> [STORED DATA]
———

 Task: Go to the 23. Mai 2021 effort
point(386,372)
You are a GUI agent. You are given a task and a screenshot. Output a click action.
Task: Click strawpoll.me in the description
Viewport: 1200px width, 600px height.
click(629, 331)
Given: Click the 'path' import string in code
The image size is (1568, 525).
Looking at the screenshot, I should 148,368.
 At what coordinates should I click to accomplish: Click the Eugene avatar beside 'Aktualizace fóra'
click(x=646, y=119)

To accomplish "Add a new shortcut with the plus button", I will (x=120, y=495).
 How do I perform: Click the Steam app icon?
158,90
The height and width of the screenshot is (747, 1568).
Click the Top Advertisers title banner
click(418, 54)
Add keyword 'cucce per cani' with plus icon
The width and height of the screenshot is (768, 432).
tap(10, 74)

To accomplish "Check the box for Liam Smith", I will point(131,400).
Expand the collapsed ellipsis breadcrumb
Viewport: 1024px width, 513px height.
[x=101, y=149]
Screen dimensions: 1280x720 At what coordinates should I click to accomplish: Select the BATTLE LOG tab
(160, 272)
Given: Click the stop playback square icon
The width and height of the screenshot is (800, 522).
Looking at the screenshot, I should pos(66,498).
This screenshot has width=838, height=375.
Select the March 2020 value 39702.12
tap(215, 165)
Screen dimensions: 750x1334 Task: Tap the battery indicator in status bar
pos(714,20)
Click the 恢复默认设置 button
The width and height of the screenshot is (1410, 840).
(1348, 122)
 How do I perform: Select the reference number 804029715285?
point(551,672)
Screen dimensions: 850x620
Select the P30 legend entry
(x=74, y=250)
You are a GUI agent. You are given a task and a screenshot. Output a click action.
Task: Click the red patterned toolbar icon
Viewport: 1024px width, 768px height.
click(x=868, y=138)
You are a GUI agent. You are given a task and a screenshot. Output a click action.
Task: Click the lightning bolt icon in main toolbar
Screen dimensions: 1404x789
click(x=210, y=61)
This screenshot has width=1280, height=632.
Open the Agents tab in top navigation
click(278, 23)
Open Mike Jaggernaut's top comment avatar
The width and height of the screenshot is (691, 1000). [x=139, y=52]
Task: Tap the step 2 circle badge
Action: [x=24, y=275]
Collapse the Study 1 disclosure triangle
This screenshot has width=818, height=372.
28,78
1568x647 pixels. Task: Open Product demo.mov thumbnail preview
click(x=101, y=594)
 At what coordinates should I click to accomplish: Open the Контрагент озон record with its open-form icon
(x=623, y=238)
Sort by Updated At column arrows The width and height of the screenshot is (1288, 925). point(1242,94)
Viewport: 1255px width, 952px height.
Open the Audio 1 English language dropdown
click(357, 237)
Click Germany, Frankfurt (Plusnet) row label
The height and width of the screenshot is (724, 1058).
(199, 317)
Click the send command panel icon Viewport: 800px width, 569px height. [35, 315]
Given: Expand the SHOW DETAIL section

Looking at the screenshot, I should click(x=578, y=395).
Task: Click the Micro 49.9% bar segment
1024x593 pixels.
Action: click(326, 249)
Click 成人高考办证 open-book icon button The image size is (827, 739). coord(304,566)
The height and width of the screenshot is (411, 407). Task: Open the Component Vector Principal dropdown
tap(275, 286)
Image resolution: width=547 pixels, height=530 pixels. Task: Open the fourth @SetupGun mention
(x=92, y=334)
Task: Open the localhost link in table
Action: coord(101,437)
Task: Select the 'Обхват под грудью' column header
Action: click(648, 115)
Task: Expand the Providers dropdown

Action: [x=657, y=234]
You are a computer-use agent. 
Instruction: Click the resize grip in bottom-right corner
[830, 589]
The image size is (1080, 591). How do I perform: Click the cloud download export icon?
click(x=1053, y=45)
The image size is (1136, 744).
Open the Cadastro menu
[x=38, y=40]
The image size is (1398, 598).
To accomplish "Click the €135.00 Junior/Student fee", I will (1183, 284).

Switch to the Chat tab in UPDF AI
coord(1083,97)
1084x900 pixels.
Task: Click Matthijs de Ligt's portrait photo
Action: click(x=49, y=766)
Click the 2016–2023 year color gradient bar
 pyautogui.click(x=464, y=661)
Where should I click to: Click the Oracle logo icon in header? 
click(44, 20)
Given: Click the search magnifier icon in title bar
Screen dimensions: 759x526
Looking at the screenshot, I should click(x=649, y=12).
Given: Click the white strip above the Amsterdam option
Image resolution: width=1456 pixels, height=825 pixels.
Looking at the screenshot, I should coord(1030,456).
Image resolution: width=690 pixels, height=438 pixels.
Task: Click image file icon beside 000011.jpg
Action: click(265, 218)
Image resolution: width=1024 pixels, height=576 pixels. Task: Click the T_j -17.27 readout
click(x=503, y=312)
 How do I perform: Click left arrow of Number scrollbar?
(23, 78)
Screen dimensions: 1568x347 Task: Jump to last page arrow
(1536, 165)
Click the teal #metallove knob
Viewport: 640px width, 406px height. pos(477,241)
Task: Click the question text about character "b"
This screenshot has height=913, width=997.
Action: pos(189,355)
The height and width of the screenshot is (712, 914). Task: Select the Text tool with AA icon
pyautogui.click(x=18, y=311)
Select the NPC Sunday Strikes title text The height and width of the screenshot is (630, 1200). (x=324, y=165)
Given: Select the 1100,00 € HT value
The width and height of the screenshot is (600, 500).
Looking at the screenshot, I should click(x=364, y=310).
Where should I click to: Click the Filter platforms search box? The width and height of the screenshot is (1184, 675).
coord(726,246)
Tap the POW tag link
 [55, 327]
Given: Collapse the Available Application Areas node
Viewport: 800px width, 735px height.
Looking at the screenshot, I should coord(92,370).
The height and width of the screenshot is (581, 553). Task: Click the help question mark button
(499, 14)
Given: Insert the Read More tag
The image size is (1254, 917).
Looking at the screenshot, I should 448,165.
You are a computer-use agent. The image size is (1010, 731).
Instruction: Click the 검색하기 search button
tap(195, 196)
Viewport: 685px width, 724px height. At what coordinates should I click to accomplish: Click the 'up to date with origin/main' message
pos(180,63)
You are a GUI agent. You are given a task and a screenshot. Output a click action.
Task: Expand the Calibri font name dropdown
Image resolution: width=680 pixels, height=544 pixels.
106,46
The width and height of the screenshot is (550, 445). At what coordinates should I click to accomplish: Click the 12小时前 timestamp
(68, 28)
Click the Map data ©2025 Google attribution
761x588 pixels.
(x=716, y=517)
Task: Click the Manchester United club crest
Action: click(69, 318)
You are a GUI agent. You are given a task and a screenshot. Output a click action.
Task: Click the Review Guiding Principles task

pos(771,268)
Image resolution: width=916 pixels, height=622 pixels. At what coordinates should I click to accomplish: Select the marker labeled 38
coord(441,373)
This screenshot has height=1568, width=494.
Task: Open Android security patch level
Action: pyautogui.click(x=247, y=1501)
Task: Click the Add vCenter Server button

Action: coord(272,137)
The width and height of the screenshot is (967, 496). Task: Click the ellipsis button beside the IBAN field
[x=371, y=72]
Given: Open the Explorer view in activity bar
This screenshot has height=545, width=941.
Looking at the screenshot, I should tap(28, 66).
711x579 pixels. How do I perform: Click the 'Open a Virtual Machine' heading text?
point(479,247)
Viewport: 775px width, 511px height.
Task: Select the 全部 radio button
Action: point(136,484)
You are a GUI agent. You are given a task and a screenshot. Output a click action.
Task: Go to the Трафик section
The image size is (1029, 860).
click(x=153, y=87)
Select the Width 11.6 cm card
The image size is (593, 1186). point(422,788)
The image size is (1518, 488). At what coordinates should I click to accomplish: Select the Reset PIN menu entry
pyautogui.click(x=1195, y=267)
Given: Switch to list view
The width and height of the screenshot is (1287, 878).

———

Your answer must be an exact transcription of all the data above.

> [REPLY]
 Task: Go to the 23. Mai 2021 effort
point(386,372)
You are a GUI agent. You are given a task and a screenshot. Output a click action.
Task: Click strawpoll.me in the description
Viewport: 1200px width, 600px height.
click(629, 331)
Given: Click the 'path' import string in code
The image size is (1568, 525).
Looking at the screenshot, I should 148,368.
 At what coordinates should I click to accomplish: Click the Eugene avatar beside 'Aktualizace fóra'
click(x=646, y=119)

To accomplish "Add a new shortcut with the plus button", I will (x=120, y=495).
 How do I perform: Click the Steam app icon?
158,90
The height and width of the screenshot is (747, 1568).
Click the Top Advertisers title banner
click(418, 54)
Add keyword 'cucce per cani' with plus icon
The width and height of the screenshot is (768, 432).
tap(10, 74)

To accomplish "Check the box for Liam Smith", I will point(131,400).
Expand the collapsed ellipsis breadcrumb
Viewport: 1024px width, 513px height.
[x=101, y=149]
Screen dimensions: 1280x720 At what coordinates should I click to accomplish: Select the BATTLE LOG tab
(160, 272)
Given: Click the stop playback square icon
The width and height of the screenshot is (800, 522).
Looking at the screenshot, I should pos(66,498).
This screenshot has width=838, height=375.
Select the March 2020 value 39702.12
tap(215, 165)
Screen dimensions: 750x1334 Task: Tap the battery indicator in status bar
pos(714,20)
Click the 恢复默认设置 button
The width and height of the screenshot is (1410, 840).
(1348, 122)
 How do I perform: Select the reference number 804029715285?
point(551,672)
Screen dimensions: 850x620
Select the P30 legend entry
(x=74, y=250)
You are a GUI agent. You are given a task and a screenshot. Output a click action.
Task: Click the red patterned toolbar icon
Viewport: 1024px width, 768px height.
click(x=868, y=138)
You are a GUI agent. You are given a task and a screenshot. Output a click action.
Task: Click the lightning bolt icon in main toolbar
Screen dimensions: 1404x789
click(x=210, y=61)
This screenshot has width=1280, height=632.
Open the Agents tab in top navigation
click(278, 23)
Open Mike Jaggernaut's top comment avatar
The width and height of the screenshot is (691, 1000). [x=139, y=52]
Task: Tap the step 2 circle badge
Action: [x=24, y=275]
Collapse the Study 1 disclosure triangle
This screenshot has width=818, height=372.
28,78
1568x647 pixels. Task: Open Product demo.mov thumbnail preview
click(x=101, y=594)
 At what coordinates should I click to accomplish: Open the Контрагент озон record with its open-form icon
(x=623, y=238)
Sort by Updated At column arrows The width and height of the screenshot is (1288, 925). point(1242,94)
Viewport: 1255px width, 952px height.
Open the Audio 1 English language dropdown
click(357, 237)
Click Germany, Frankfurt (Plusnet) row label
The height and width of the screenshot is (724, 1058).
(199, 317)
Click the send command panel icon Viewport: 800px width, 569px height. [35, 315]
Given: Expand the SHOW DETAIL section

Looking at the screenshot, I should click(x=578, y=395).
Task: Click the Micro 49.9% bar segment
1024x593 pixels.
Action: click(326, 249)
Click 成人高考办证 open-book icon button The image size is (827, 739). coord(304,566)
The height and width of the screenshot is (411, 407). Task: Open the Component Vector Principal dropdown
tap(275, 286)
Image resolution: width=547 pixels, height=530 pixels. Task: Open the fourth @SetupGun mention
(x=92, y=334)
Task: Open the localhost link in table
Action: coord(101,437)
Task: Select the 'Обхват под грудью' column header
Action: click(648, 115)
Task: Expand the Providers dropdown

Action: [x=657, y=234]
You are a computer-use agent. 
Instruction: Click the resize grip in bottom-right corner
[830, 589]
The image size is (1080, 591). How do I perform: Click the cloud download export icon?
click(x=1053, y=45)
The image size is (1136, 744).
Open the Cadastro menu
[x=38, y=40]
The image size is (1398, 598).
To accomplish "Click the €135.00 Junior/Student fee", I will (1183, 284).

Switch to the Chat tab in UPDF AI
coord(1083,97)
1084x900 pixels.
Task: Click Matthijs de Ligt's portrait photo
Action: click(x=49, y=766)
Click the 2016–2023 year color gradient bar
 pyautogui.click(x=464, y=661)
Where should I click to: Click the Oracle logo icon in header? 
click(44, 20)
Given: Click the search magnifier icon in title bar
Screen dimensions: 759x526
Looking at the screenshot, I should click(x=649, y=12).
Given: Click the white strip above the Amsterdam option
Image resolution: width=1456 pixels, height=825 pixels.
Looking at the screenshot, I should coord(1030,456).
Image resolution: width=690 pixels, height=438 pixels.
Task: Click image file icon beside 000011.jpg
Action: click(265, 218)
Image resolution: width=1024 pixels, height=576 pixels. Task: Click the T_j -17.27 readout
click(x=503, y=312)
 How do I perform: Click left arrow of Number scrollbar?
(23, 78)
Screen dimensions: 1568x347 Task: Jump to last page arrow
(1536, 165)
Click the teal #metallove knob
Viewport: 640px width, 406px height. pos(477,241)
Task: Click the question text about character "b"
This screenshot has height=913, width=997.
Action: pos(189,355)
The height and width of the screenshot is (712, 914). Task: Select the Text tool with AA icon
pyautogui.click(x=18, y=311)
Select the NPC Sunday Strikes title text The height and width of the screenshot is (630, 1200). (x=324, y=165)
Given: Select the 1100,00 € HT value
The width and height of the screenshot is (600, 500).
Looking at the screenshot, I should click(x=364, y=310).
Where should I click to: Click the Filter platforms search box? The width and height of the screenshot is (1184, 675).
coord(726,246)
Tap the POW tag link
 [55, 327]
Given: Collapse the Available Application Areas node
Viewport: 800px width, 735px height.
Looking at the screenshot, I should coord(92,370).
The height and width of the screenshot is (581, 553). Task: Click the help question mark button
(499, 14)
Given: Insert the Read More tag
The image size is (1254, 917).
Looking at the screenshot, I should 448,165.
You are a computer-use agent. The image size is (1010, 731).
Instruction: Click the 검색하기 search button
tap(195, 196)
Viewport: 685px width, 724px height. At what coordinates should I click to accomplish: Click the 'up to date with origin/main' message
pos(180,63)
You are a GUI agent. You are given a task and a screenshot. Output a click action.
Task: Expand the Calibri font name dropdown
Image resolution: width=680 pixels, height=544 pixels.
106,46
The width and height of the screenshot is (550, 445). At what coordinates should I click to accomplish: Click the 12小时前 timestamp
(68, 28)
Click the Map data ©2025 Google attribution
761x588 pixels.
(x=716, y=517)
Task: Click the Manchester United club crest
Action: click(69, 318)
You are a GUI agent. You are given a task and a screenshot. Output a click action.
Task: Click the Review Guiding Principles task

pos(771,268)
Image resolution: width=916 pixels, height=622 pixels. At what coordinates should I click to accomplish: Select the marker labeled 38
coord(441,373)
This screenshot has height=1568, width=494.
Task: Open Android security patch level
Action: pyautogui.click(x=247, y=1501)
Task: Click the Add vCenter Server button

Action: coord(272,137)
The width and height of the screenshot is (967, 496). Task: Click the ellipsis button beside the IBAN field
[x=371, y=72]
Given: Open the Explorer view in activity bar
This screenshot has height=545, width=941.
Looking at the screenshot, I should tap(28, 66).
711x579 pixels. How do I perform: Click the 'Open a Virtual Machine' heading text?
point(479,247)
Viewport: 775px width, 511px height.
Task: Select the 全部 radio button
Action: point(136,484)
You are a GUI agent. You are given a task and a screenshot. Output a click action.
Task: Go to the Трафик section
The image size is (1029, 860).
click(x=153, y=87)
Select the Width 11.6 cm card
The image size is (593, 1186). point(422,788)
The image size is (1518, 488). At what coordinates should I click to accomplish: Select the Reset PIN menu entry
pyautogui.click(x=1195, y=267)
Given: Switch to list view
The width and height of the screenshot is (1287, 878).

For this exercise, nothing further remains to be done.